Twitter expands on conversation tools
After months of teasing changes to their conversation tools, Twitter officially announced major upgrades to how we control replies to our posts. This is good news for people who have been avoiding the microblogging platform because of its reputation for fostering online negativity.
It’s true that some people abandoned their Twitter accounts years ago because they were unable to control unwanted replies. I’m all about free speech, but unrelated, negative replies made it hard to have meaningful conversations with people who wanted to interact with me.
For example, I received everything from replies that encouraged debate and sought clarifications to “You’re an idiot” (negative) and “Buy these sunglasses for $9.99” (unrelated) to my tweets.
“Since last year, we’ve been working to give people more control over their conversations, starting with the ability to hide replies,” Suzanne Xie, Twitter’s director of product management said last week. “We also began trying out new ways to start conversations.”
Now Twitter is testing new settings that let us choose who can reply to our tweets and join in on our conversations.
“Being able to participate and understand what’s happening is key for useful public conversation,” Xie said. “So, we’re exploring how we can improve these settings to give people more opportunities to weigh in while still giving people control over the conversations they start.”
Here’s how it works.
Before you post a tweet, choose who can reply with three options:
• Everyone (this is the default setting);
• Only people you follow;
• Only people you mention.
Tweets with “only people you follow” or “only people you mention” will be labeled as such, and the reply icon will be grayed out. This makes it clear to those who are viewing your tweet as to whether or not they can reply.

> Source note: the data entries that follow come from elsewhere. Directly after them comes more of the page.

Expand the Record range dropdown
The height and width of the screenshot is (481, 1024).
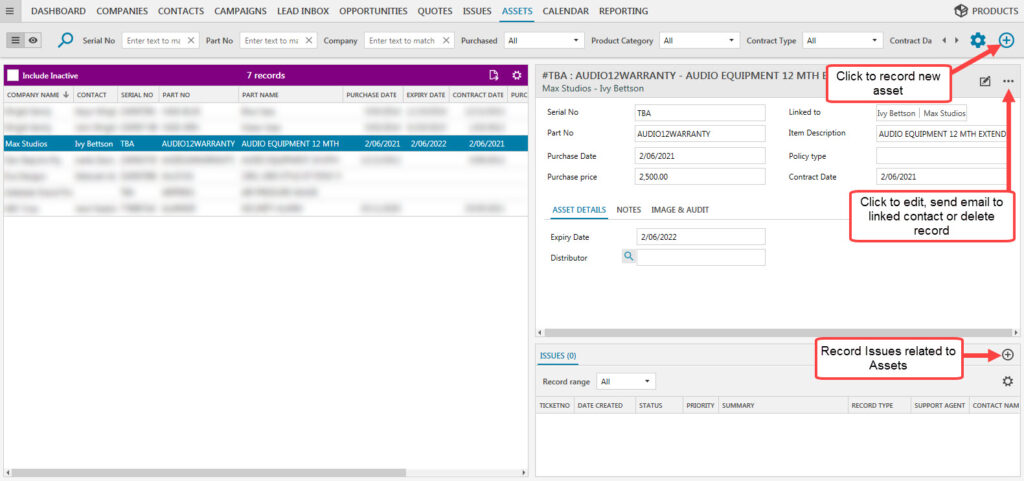coord(626,381)
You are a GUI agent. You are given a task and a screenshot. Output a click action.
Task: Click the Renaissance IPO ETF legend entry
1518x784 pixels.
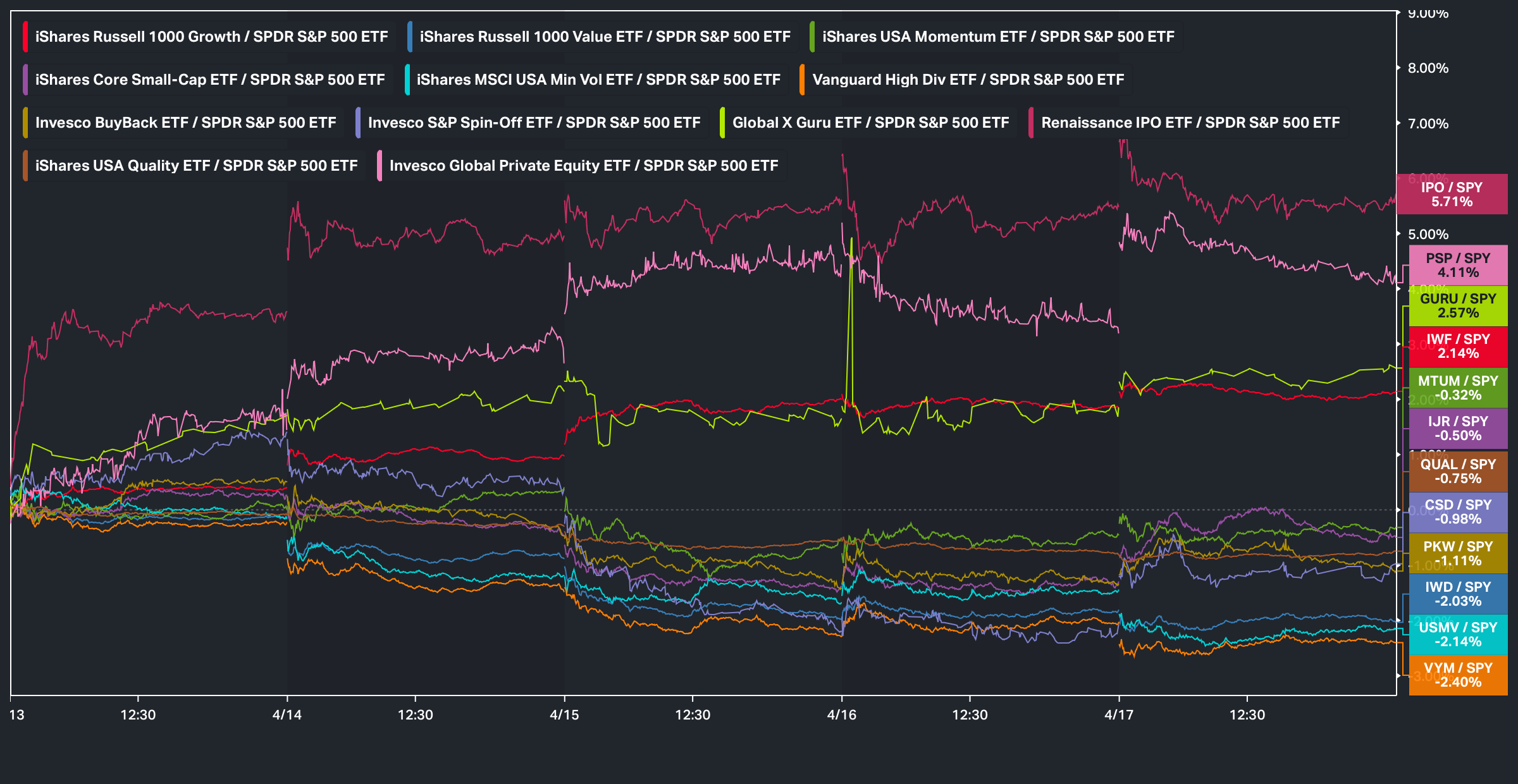(x=1190, y=123)
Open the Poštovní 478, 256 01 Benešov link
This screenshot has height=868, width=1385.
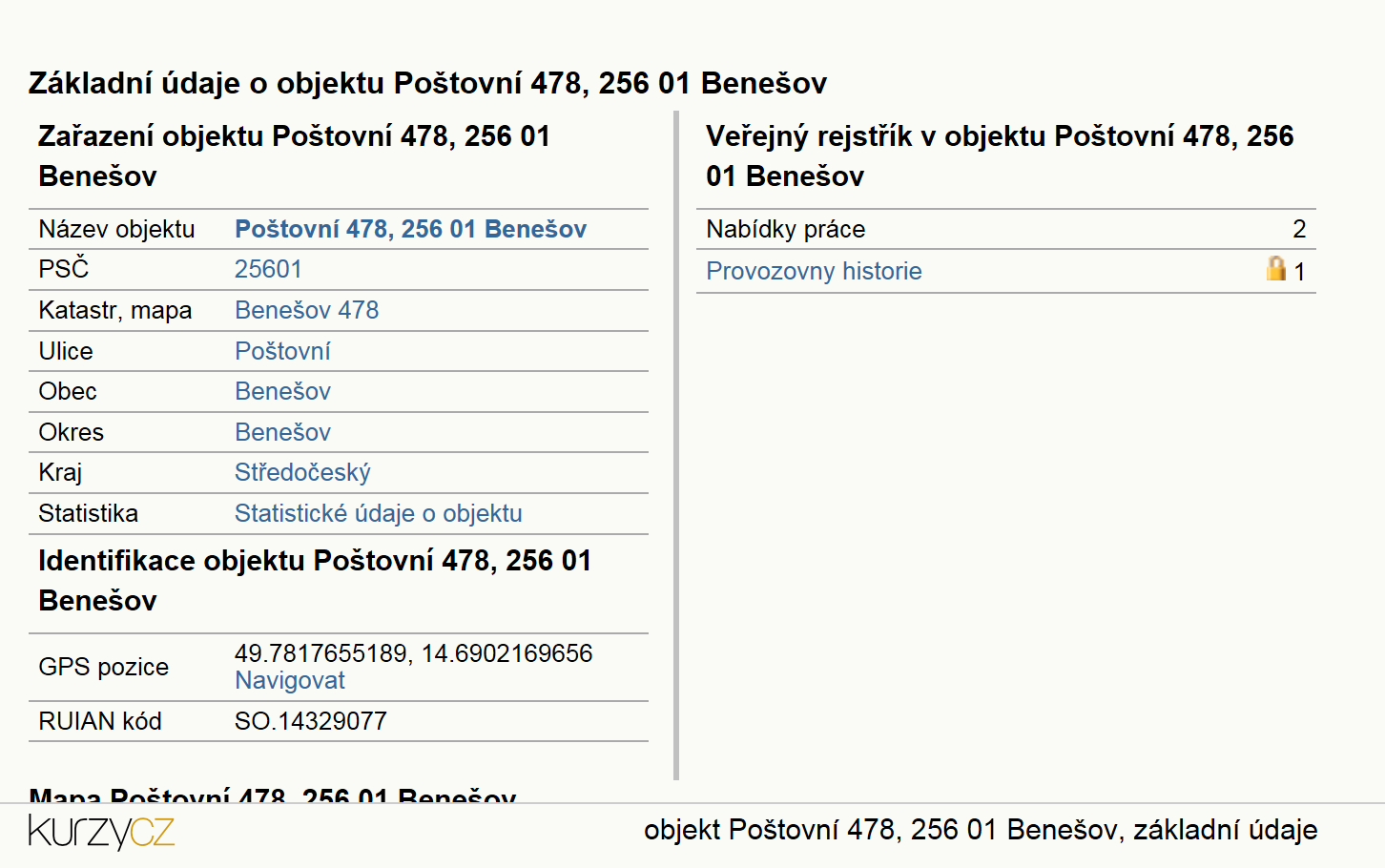click(410, 229)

For example, if someone tries to reply to a tweet that I’ve set as “only people you mention,” they’ll get a pop-up message that reads “Why can’t you reply” with “@adamearn chose to let only people they mentioned in the original tweet reply.”
Those who can’t reply will still be able to view tweets, like or retweet them, or retweet with comments (which doesn’t necessarily stop the negativity, but helps foster positive conversations on your timeline).
“One thing we know for sure is that you’ll be creative with this update,” Xie said. “Maybe you’ll host a debate on the benefits of pineapple on pizza (#TeamPineapple) with fellow pizza pals or invite a panel of distinguished guests for a fireside chat. You could even play a game of tic-tac-toe for people to follow along without messing up your moves.”
Twitter is also trying to make it easier to read all conversations around a tweet by giving us better access to retweets with comments. Most users can now see a new layout for replies with lines and indentations to make it clear who is talking to whom. This was also done to help fit more of the conversation into one view.
“For now, only a limited group of people globally on Twitter for iOS, Android, and twitter.com can Tweet with these settings, but everyone can see these conversations,” Xie added.
So, while most of these changes are still in testing mode, some of you are the lucky few who can test these options now. Unfortunately, the rest of us will have to wait.